* _ACTIVITY_:
Restating the records exactly is the whole task.

(Collected data)
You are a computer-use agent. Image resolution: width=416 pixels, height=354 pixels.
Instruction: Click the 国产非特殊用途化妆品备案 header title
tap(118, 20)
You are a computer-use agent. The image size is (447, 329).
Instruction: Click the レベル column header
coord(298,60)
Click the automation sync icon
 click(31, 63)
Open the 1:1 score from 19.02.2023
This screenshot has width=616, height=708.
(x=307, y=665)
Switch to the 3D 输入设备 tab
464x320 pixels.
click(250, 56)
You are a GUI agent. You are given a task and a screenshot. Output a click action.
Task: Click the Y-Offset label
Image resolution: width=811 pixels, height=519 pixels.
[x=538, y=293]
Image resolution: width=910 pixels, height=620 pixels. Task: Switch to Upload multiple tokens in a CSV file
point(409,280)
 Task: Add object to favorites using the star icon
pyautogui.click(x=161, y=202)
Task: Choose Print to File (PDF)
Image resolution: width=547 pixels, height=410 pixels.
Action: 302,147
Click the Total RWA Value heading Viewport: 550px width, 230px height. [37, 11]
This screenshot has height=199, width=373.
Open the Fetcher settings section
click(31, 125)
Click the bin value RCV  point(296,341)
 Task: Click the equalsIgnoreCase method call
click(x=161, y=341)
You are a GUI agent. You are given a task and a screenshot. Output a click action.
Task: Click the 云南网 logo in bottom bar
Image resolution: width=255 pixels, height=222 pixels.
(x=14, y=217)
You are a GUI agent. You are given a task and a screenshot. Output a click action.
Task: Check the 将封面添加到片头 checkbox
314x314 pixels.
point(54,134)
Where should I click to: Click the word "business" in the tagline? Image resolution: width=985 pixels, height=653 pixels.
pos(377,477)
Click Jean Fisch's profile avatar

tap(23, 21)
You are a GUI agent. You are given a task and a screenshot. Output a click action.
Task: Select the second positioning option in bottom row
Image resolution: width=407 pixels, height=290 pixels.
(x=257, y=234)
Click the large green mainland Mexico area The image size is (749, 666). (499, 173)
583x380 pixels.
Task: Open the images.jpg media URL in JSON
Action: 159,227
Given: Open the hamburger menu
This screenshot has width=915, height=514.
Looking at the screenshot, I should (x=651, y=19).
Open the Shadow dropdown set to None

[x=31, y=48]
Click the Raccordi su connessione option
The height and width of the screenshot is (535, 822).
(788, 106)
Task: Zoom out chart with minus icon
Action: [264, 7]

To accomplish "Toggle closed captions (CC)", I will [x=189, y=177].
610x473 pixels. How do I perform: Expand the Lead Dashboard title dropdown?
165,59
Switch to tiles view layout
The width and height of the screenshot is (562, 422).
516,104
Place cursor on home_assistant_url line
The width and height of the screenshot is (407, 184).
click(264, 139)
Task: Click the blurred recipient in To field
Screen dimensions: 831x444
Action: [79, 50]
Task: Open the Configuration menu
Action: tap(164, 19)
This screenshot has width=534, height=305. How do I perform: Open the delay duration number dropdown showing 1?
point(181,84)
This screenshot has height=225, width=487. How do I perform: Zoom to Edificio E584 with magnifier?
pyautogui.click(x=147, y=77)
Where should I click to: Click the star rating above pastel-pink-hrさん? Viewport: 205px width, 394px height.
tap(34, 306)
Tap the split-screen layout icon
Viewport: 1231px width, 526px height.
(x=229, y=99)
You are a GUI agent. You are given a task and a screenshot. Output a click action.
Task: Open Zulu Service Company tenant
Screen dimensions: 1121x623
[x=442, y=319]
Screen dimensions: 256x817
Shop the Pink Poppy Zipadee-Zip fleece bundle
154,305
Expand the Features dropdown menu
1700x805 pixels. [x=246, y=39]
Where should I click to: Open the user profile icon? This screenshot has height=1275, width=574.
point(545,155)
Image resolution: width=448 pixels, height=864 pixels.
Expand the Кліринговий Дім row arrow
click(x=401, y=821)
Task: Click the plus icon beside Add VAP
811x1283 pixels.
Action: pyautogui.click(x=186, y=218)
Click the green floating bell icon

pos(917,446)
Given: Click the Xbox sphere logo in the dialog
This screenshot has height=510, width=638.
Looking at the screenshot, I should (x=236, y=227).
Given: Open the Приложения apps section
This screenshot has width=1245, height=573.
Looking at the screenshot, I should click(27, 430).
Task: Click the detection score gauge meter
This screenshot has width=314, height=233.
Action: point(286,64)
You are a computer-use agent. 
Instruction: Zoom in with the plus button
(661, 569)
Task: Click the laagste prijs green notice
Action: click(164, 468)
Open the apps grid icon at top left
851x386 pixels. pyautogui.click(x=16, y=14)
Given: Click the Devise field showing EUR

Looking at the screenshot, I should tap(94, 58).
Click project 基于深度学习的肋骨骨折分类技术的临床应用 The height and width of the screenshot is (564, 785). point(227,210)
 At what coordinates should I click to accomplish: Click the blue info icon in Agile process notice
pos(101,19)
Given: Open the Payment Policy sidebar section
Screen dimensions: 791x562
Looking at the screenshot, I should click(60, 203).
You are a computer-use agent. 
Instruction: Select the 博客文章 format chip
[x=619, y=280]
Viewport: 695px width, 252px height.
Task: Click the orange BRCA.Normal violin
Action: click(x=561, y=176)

* _YOUR SOLUTION_:
You are a computer-use agent. Image resolution: width=416 pixels, height=354 pixels.
Instruction: Click the 国产非特殊用途化妆品备案 header title
tap(118, 20)
You are a computer-use agent. The image size is (447, 329).
Instruction: Click the レベル column header
coord(298,60)
Click the automation sync icon
 click(31, 63)
Open the 1:1 score from 19.02.2023
This screenshot has width=616, height=708.
(x=307, y=665)
Switch to the 3D 输入设备 tab
464x320 pixels.
click(250, 56)
You are a GUI agent. You are given a task and a screenshot. Output a click action.
Task: Click the Y-Offset label
Image resolution: width=811 pixels, height=519 pixels.
[x=538, y=293]
Image resolution: width=910 pixels, height=620 pixels. Task: Switch to Upload multiple tokens in a CSV file
point(409,280)
 Task: Add object to favorites using the star icon
pyautogui.click(x=161, y=202)
Task: Choose Print to File (PDF)
Image resolution: width=547 pixels, height=410 pixels.
Action: 302,147
Click the Total RWA Value heading Viewport: 550px width, 230px height. [37, 11]
This screenshot has height=199, width=373.
Open the Fetcher settings section
click(31, 125)
Click the bin value RCV  point(296,341)
 Task: Click the equalsIgnoreCase method call
click(x=161, y=341)
You are a GUI agent. You are given a task and a screenshot. Output a click action.
Task: Click the 云南网 logo in bottom bar
Image resolution: width=255 pixels, height=222 pixels.
(x=14, y=217)
You are a GUI agent. You are given a task and a screenshot. Output a click action.
Task: Check the 将封面添加到片头 checkbox
314x314 pixels.
point(54,134)
Where should I click to: Click the word "business" in the tagline? Image resolution: width=985 pixels, height=653 pixels.
pos(377,477)
Click Jean Fisch's profile avatar

tap(23, 21)
You are a GUI agent. You are given a task and a screenshot. Output a click action.
Task: Select the second positioning option in bottom row
Image resolution: width=407 pixels, height=290 pixels.
(x=257, y=234)
Click the large green mainland Mexico area The image size is (749, 666). (499, 173)
583x380 pixels.
Task: Open the images.jpg media URL in JSON
Action: 159,227
Given: Open the hamburger menu
This screenshot has width=915, height=514.
Looking at the screenshot, I should (x=651, y=19).
Open the Shadow dropdown set to None

[x=31, y=48]
Click the Raccordi su connessione option
The height and width of the screenshot is (535, 822).
(788, 106)
Task: Zoom out chart with minus icon
Action: [264, 7]

To accomplish "Toggle closed captions (CC)", I will [x=189, y=177].
610x473 pixels. How do I perform: Expand the Lead Dashboard title dropdown?
165,59
Switch to tiles view layout
The width and height of the screenshot is (562, 422).
516,104
Place cursor on home_assistant_url line
The width and height of the screenshot is (407, 184).
click(264, 139)
Task: Click the blurred recipient in To field
Screen dimensions: 831x444
Action: [79, 50]
Task: Open the Configuration menu
Action: tap(164, 19)
This screenshot has width=534, height=305. How do I perform: Open the delay duration number dropdown showing 1?
point(181,84)
This screenshot has height=225, width=487. How do I perform: Zoom to Edificio E584 with magnifier?
pyautogui.click(x=147, y=77)
Where should I click to: Click the star rating above pastel-pink-hrさん? Viewport: 205px width, 394px height.
tap(34, 306)
Tap the split-screen layout icon
Viewport: 1231px width, 526px height.
(x=229, y=99)
You are a GUI agent. You are given a task and a screenshot. Output a click action.
Task: Open Zulu Service Company tenant
Screen dimensions: 1121x623
[x=442, y=319]
Screen dimensions: 256x817
Shop the Pink Poppy Zipadee-Zip fleece bundle
154,305
Expand the Features dropdown menu
1700x805 pixels. [x=246, y=39]
Where should I click to: Open the user profile icon? This screenshot has height=1275, width=574.
point(545,155)
Image resolution: width=448 pixels, height=864 pixels.
Expand the Кліринговий Дім row arrow
click(x=401, y=821)
Task: Click the plus icon beside Add VAP
811x1283 pixels.
Action: pyautogui.click(x=186, y=218)
Click the green floating bell icon

pos(917,446)
Given: Click the Xbox sphere logo in the dialog
This screenshot has height=510, width=638.
Looking at the screenshot, I should (x=236, y=227).
Given: Open the Приложения apps section
This screenshot has width=1245, height=573.
Looking at the screenshot, I should click(27, 430).
Task: Click the detection score gauge meter
This screenshot has width=314, height=233.
Action: point(286,64)
You are a computer-use agent. 
Instruction: Zoom in with the plus button
(661, 569)
Task: Click the laagste prijs green notice
Action: click(164, 468)
Open the apps grid icon at top left
851x386 pixels. pyautogui.click(x=16, y=14)
Given: Click the Devise field showing EUR

Looking at the screenshot, I should tap(94, 58).
Click project 基于深度学习的肋骨骨折分类技术的临床应用 The height and width of the screenshot is (564, 785). point(227,210)
 At what coordinates should I click to accomplish: Click the blue info icon in Agile process notice
pos(101,19)
Given: Open the Payment Policy sidebar section
Screen dimensions: 791x562
Looking at the screenshot, I should click(60, 203).
You are a computer-use agent. 
Instruction: Select the 博客文章 format chip
[x=619, y=280]
Viewport: 695px width, 252px height.
Task: Click the orange BRCA.Normal violin
Action: click(x=561, y=176)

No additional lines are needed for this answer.